Death of American Virtue - Ken Gormley [13]
Natural empathy was one thing that stood out about Bill Clinton as he came of age. David “Paul” Leopoulos, one of Clinton’s best childhood friends in Hot Springs, remembered Bill as a boy with an uncommonly well-developed sense of solicitude toward others. Leopoulos would never forget one November day when Clinton dragged home a boy whom he had met at the bus stop. Virginia Clinton asked, “Who’s this?” Bill whispered to his mother, “Well, we were talking, and his parents are divorced; he’s not going to have any Thanksgiving dinner. Can he have dinner with us?” It was an attribute that Leopoulos saw on display over and over. In early adulthood, when Leopoulos’s mother was stabbed to death at her Hot Springs antique shop while Clinton was away at Oxford, Bill immediately bought Leopoulos a plane ticket to England so that they could grieve together. When Leopoulos got married, Clinton traveled over a thousand miles to stand in his wedding.

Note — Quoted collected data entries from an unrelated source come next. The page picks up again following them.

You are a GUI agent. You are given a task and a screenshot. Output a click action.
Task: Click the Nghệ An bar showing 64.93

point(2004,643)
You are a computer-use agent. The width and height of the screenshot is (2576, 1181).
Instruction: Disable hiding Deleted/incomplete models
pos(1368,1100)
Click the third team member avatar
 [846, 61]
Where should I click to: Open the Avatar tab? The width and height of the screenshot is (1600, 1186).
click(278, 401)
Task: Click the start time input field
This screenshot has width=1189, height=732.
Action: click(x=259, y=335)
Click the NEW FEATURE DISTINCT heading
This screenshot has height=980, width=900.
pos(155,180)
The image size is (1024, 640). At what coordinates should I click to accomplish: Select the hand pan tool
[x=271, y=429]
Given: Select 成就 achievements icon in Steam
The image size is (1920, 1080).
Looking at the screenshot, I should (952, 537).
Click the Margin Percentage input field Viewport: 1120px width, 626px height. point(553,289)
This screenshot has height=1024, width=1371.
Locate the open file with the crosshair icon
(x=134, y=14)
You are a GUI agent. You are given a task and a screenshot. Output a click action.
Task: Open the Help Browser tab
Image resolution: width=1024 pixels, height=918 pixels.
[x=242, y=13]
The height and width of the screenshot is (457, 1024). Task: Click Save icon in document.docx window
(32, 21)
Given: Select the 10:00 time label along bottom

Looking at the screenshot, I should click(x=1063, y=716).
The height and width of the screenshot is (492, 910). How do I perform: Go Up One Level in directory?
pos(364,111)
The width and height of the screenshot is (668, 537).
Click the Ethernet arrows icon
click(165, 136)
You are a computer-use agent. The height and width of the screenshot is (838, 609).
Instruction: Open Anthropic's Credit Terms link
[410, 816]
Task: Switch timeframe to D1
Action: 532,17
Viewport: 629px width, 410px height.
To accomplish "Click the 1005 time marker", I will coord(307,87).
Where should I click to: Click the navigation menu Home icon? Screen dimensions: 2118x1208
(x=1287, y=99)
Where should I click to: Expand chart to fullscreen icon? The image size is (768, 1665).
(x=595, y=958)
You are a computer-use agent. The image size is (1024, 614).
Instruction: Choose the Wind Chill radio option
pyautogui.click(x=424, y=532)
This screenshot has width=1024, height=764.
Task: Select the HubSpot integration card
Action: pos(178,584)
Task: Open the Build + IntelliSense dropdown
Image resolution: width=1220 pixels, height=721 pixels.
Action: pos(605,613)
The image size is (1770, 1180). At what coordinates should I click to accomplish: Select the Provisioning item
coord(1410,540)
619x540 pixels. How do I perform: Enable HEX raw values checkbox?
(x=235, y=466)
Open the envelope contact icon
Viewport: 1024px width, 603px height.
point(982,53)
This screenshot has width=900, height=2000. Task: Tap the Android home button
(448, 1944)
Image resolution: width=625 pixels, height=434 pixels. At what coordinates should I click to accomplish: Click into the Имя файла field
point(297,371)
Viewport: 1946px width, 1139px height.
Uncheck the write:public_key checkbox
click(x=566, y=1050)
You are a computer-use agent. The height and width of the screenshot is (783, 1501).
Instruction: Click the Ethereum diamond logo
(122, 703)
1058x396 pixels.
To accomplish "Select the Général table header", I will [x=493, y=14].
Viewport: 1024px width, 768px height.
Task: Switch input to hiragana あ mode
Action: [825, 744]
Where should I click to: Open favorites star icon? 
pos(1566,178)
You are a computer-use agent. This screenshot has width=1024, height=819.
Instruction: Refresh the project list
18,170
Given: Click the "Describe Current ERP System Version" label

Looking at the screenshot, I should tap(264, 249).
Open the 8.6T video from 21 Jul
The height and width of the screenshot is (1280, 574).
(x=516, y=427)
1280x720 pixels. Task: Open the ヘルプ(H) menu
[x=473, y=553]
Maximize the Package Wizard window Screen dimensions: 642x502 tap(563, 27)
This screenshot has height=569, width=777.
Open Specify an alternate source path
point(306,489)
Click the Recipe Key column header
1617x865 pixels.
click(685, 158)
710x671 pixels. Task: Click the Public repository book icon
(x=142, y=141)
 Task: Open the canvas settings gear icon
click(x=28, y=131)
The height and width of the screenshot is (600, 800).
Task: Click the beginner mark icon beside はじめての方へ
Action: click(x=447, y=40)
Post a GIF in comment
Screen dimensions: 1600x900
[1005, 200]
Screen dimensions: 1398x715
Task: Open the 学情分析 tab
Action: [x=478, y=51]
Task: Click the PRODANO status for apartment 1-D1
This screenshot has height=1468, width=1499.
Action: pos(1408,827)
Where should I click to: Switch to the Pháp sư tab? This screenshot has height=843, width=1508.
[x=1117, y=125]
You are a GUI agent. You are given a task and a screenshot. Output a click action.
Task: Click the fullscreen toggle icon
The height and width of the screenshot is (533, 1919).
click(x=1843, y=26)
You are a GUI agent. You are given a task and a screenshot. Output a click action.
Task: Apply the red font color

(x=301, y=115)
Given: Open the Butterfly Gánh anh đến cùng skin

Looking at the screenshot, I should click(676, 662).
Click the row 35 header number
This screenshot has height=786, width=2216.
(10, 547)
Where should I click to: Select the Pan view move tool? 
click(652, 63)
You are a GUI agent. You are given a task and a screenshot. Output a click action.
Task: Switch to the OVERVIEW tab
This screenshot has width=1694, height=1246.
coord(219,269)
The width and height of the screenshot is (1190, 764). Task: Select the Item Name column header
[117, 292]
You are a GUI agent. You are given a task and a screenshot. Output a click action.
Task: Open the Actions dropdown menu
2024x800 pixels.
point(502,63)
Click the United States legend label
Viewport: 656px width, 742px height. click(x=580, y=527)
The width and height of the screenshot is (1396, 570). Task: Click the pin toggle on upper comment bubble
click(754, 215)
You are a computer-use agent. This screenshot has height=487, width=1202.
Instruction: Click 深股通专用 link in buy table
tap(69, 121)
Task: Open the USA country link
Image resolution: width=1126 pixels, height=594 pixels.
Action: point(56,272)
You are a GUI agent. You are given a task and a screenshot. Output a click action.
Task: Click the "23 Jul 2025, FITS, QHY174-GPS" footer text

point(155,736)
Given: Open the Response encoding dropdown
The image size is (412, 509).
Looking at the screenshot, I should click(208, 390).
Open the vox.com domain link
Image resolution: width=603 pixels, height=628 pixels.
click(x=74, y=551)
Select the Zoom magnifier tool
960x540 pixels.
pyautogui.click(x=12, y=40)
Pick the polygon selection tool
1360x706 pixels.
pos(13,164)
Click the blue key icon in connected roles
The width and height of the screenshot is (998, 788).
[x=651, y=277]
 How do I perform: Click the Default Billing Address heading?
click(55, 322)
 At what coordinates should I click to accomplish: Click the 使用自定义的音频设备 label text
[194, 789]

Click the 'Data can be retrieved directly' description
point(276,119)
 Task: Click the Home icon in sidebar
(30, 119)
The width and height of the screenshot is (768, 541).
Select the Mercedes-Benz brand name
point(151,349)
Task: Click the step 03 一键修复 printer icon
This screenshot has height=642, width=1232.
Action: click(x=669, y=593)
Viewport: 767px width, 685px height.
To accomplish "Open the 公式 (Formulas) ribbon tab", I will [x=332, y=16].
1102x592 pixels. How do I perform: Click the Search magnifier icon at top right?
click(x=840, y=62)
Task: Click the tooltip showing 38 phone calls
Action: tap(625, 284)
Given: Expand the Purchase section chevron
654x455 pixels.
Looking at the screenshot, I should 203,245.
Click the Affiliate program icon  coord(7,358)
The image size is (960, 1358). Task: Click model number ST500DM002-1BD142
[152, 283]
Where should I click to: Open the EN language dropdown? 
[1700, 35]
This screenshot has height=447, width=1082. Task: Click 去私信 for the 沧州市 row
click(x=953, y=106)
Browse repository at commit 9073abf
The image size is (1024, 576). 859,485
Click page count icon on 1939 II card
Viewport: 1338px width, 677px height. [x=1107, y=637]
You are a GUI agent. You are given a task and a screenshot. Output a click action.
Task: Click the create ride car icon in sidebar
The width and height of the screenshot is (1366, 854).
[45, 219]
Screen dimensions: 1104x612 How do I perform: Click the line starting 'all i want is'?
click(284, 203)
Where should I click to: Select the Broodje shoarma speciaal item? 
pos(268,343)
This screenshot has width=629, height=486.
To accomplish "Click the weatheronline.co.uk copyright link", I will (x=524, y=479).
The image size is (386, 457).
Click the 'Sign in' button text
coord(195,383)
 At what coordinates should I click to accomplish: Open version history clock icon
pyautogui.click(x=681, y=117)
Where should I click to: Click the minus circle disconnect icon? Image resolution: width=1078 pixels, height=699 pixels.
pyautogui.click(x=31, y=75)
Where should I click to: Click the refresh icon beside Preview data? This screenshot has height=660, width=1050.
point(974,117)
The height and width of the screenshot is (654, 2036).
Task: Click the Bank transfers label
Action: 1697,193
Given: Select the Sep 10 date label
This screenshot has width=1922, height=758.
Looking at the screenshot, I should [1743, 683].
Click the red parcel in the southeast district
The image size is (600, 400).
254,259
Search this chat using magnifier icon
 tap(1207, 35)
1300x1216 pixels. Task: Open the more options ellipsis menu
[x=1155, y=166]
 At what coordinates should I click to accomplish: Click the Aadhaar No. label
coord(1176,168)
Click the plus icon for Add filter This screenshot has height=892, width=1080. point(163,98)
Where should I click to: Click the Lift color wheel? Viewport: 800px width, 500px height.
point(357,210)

Another quality that defined Clinton was his personal magnetism. Even at the earliest stages of his political career, he seemed able to convey his passionate beliefs using simple, compelling words. Ernie Dumas, state capital reporter for the Arkansas Gazette, remembered the first time he met candidate Bill Clinton. It was during the 1974 primary season, when Clinton was making his first run for political office seeking to represent Arkansas’s Third Congressional District. Dumas was dispatched to cover the Pope County Democratic Women’s Rally, the first major political event of the season. There, all the Democratic candidates engaged in an “old-time speaking affair” in a big gymnasium. The scene was one of pandemonium. Recalled Dumas: “I remember that there were hundreds and hundreds of people filling this place and everybody drinking Cokes, and they were serving hot dogs, and there was just this din.” One candidate after another stood up to give his perfunctory speech, with nobody “paying them much attention.”
When the baby-faced Bill Clinton was introduced, Dumas would recall, “nobody was paying much attention.” Clinton stepped up and began his allotted two-minute talk. Then, as Dumas would tell the story, “for some reason, there was just a quiet settled over the place, just a hush soon after he began to speak. And everybody kind of hushed up and listened. And he had this voice that kind of carried and people paid attention to what he had to say.” Clinton spoke no longer than his allocated 120 seconds. Yet somehow he received a standing ovation. As Dumas recalled, “I looked at my notes and I thought, ‘He didn’t say a damn thing.’ There wasn’t a word—there was nothing there worth quoting. But it was a few beautiful sentences and ordinary thoughts” that captivated those crammed into the auditorium.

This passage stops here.